*** Begin section ***

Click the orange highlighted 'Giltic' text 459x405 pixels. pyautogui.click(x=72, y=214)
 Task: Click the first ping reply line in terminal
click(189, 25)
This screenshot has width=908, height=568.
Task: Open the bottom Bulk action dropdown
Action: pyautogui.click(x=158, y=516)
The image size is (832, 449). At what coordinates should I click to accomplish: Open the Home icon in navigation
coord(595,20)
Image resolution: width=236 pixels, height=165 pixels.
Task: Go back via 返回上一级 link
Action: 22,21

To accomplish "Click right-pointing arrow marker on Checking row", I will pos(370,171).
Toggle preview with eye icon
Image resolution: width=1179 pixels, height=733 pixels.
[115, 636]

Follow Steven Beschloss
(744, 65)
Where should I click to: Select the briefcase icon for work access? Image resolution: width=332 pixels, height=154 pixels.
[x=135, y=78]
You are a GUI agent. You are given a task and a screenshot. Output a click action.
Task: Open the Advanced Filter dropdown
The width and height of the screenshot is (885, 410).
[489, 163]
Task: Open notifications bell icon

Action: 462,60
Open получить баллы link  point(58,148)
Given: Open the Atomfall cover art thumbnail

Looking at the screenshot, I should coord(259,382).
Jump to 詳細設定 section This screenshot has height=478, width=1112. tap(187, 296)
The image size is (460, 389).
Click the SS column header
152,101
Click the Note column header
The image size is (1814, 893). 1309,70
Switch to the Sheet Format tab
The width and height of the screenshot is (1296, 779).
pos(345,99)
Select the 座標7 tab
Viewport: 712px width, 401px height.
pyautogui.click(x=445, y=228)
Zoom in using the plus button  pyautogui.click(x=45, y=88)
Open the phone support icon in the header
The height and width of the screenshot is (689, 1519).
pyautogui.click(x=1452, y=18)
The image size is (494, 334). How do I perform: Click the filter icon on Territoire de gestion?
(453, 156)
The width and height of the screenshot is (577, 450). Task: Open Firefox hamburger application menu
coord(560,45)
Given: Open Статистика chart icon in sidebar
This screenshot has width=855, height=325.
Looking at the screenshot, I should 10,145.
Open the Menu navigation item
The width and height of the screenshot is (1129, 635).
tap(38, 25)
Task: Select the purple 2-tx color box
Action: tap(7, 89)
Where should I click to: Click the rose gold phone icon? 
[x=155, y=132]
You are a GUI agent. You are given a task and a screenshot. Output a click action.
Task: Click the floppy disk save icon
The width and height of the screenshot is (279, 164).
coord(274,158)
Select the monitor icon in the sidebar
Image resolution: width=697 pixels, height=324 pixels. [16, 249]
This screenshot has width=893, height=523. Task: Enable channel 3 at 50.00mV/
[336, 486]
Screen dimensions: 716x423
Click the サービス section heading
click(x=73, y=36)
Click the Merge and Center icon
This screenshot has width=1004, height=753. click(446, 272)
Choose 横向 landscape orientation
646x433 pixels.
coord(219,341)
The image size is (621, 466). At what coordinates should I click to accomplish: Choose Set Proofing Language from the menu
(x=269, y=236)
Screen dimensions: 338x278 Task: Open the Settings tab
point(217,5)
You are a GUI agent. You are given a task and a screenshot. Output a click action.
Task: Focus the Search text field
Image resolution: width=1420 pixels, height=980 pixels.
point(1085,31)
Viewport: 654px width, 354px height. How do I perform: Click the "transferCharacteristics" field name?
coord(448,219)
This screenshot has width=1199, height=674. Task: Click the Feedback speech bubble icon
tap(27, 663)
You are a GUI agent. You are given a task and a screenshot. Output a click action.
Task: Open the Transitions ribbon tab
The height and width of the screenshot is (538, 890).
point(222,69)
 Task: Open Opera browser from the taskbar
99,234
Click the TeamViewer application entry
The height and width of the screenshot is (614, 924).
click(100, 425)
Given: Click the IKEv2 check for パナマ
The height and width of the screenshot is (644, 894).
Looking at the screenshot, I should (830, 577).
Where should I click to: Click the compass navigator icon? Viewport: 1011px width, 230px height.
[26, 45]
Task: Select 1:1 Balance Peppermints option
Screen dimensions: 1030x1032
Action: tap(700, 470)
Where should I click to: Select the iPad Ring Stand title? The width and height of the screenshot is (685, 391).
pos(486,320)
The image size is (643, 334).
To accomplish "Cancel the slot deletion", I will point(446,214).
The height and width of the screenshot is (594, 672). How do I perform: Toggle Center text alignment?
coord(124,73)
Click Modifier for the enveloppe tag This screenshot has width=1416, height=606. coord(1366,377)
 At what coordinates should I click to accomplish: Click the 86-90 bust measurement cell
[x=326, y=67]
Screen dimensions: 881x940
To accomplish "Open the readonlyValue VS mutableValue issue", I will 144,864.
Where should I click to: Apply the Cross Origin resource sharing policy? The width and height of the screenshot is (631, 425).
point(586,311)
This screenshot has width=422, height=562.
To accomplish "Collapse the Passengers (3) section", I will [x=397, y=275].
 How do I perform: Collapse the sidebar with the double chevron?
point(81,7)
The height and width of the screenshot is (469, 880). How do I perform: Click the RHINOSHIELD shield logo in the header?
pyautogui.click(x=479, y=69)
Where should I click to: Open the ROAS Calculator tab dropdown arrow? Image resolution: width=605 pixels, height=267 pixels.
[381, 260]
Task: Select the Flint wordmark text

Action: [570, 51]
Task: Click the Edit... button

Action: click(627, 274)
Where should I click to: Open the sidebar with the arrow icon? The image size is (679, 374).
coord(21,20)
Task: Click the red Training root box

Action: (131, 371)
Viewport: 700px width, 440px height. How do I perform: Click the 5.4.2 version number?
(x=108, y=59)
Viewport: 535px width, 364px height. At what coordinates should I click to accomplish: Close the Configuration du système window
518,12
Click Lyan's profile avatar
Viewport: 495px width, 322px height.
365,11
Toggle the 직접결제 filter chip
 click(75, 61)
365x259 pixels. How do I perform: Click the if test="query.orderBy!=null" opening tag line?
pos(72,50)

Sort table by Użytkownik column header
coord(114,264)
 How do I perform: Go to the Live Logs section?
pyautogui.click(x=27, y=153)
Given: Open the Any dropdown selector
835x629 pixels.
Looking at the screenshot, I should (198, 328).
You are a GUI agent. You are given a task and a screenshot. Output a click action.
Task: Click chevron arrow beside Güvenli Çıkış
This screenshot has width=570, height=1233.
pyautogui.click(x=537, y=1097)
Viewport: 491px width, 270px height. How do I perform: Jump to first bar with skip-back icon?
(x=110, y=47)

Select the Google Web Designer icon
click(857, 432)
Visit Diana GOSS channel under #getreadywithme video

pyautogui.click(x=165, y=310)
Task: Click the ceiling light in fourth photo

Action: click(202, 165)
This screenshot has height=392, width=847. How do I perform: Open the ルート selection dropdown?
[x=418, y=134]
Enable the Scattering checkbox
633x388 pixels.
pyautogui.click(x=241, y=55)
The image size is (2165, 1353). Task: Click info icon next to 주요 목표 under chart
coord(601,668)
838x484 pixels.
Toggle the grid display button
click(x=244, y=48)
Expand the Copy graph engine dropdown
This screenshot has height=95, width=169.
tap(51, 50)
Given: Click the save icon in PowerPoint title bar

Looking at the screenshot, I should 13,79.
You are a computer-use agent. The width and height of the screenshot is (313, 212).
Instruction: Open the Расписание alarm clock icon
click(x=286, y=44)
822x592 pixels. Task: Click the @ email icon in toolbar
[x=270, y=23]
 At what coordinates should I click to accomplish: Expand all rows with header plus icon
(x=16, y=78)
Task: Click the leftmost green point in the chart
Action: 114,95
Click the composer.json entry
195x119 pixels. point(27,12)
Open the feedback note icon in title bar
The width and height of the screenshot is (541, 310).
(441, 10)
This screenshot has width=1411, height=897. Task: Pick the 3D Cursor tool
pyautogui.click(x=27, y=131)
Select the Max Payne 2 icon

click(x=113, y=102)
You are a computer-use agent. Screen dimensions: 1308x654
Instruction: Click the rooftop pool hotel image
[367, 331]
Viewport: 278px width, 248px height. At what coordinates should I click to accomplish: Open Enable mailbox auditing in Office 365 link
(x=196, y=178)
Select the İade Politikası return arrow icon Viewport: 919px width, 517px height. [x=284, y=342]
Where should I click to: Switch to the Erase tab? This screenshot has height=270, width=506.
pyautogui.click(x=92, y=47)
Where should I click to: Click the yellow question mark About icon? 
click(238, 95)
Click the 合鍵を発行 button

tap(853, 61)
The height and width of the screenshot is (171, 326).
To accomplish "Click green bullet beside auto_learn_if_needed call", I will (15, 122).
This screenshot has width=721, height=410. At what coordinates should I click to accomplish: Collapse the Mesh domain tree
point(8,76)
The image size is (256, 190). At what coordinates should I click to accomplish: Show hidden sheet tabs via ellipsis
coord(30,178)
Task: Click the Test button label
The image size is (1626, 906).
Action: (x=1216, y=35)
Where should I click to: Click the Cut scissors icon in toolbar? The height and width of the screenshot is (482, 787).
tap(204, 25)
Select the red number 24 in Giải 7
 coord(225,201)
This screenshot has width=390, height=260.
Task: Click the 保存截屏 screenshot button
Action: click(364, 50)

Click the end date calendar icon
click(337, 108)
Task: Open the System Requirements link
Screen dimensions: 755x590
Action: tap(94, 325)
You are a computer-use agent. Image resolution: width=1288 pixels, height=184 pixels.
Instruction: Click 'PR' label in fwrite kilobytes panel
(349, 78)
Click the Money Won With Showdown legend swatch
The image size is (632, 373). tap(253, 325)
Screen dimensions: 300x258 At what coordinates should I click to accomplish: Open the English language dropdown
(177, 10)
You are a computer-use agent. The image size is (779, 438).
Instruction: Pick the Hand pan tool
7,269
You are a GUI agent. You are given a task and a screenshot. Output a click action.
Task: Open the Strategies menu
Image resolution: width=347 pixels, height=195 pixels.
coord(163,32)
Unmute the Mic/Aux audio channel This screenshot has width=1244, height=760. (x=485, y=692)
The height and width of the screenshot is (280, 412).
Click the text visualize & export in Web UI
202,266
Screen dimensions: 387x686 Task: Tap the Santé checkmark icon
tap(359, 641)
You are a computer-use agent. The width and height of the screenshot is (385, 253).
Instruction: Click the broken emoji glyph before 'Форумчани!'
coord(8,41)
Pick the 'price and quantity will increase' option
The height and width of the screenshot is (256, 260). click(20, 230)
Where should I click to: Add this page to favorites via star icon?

*** End section ***

Exercise goal: In the material above, tally the lines that include the word "beside" and give only that figure.

Written solution: 2